Ema (Mariana Di Girolamo) è una ballerina e Gastón (Gael García Bernal) un coreografo. Lui è sterile e i due adottano Polo, un bambino che, giocando con i fiammiferi, appicca il fuoco in casa e brucia il viso della zia.
Ema e Gastòn decidono di allontanarlo e gli assistenti sociali lo affidano a Anibal (Santiago Cabrera) e alla moglie. Ma, senza il piccolo, Ema e Gastòn cadono a pezzi e si rinfacciano accuse ed errori.
Per stordire il dolore di non essere una brava madre, Ema si getta nelle braccia di Anibal e poi di Rachel, l’avvocato alla quale si rivolge per divorziare da Gastòn. Il fuoco, però, l’attrae e la spinge a dar fuoco, catarticamente, a quello che le capita a tiro…
Pablo Larraín dirige un melodramma che arriva dritto allo stomaco dello spettatore.
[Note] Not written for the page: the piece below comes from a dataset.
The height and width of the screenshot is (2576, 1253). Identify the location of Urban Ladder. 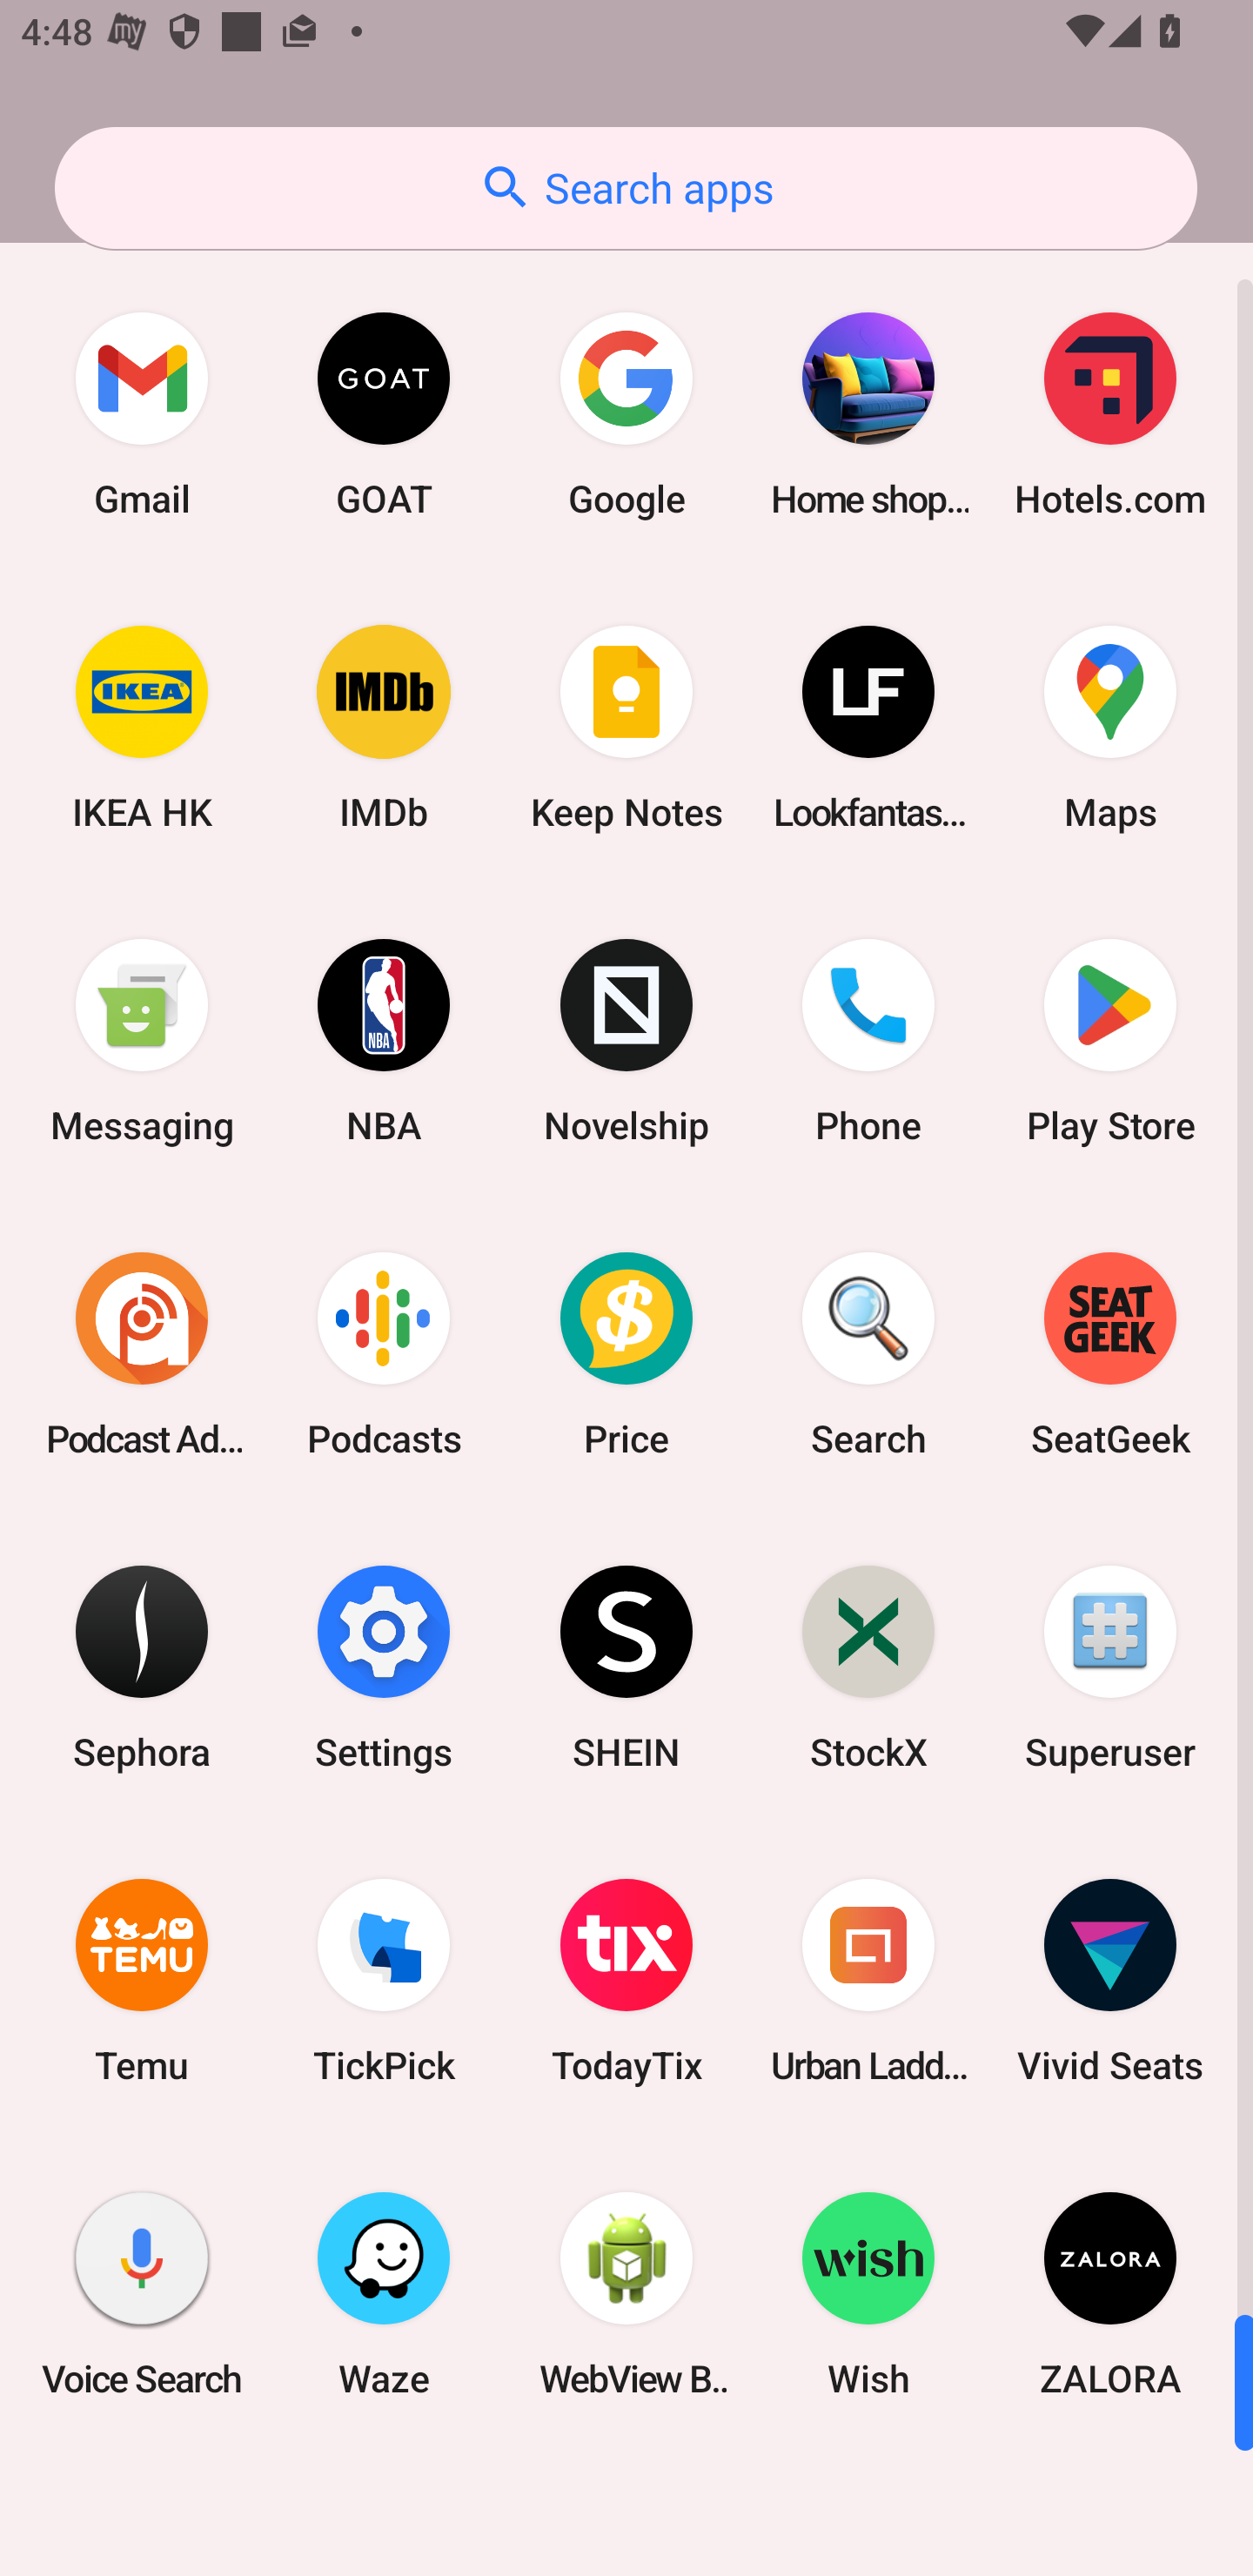
(868, 1981).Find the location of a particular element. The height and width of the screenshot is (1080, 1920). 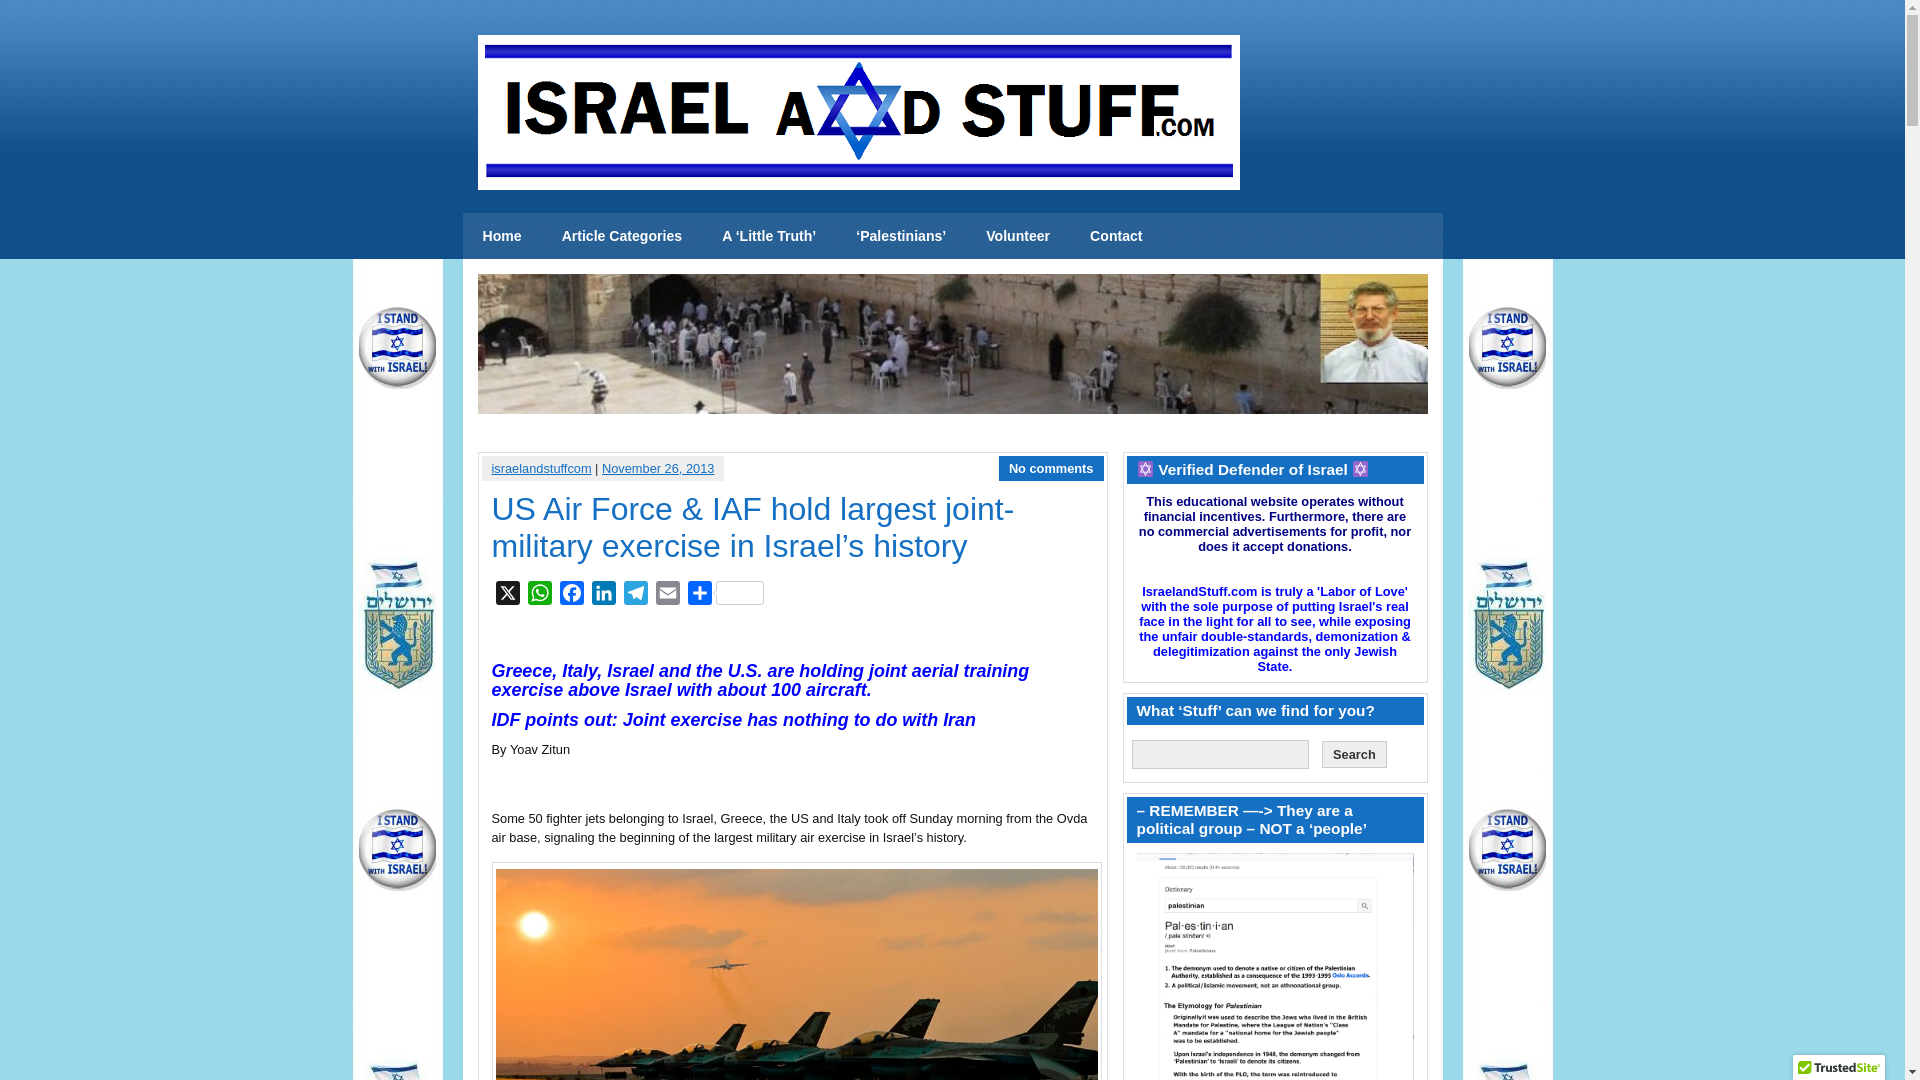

Per sentirsi libera Ema si scatena nei balletti, ma è incapace, al pari di Gastòn, di prendersi cura di Palo, sballottolato, come un paco postale da un genitore adottivo all’altro.
Larrain mostra con un certo compiacimento la furia auto-distruttiva dei disarmanti Ema e Gastòn, ma non giudica e (soprattutto) non bara.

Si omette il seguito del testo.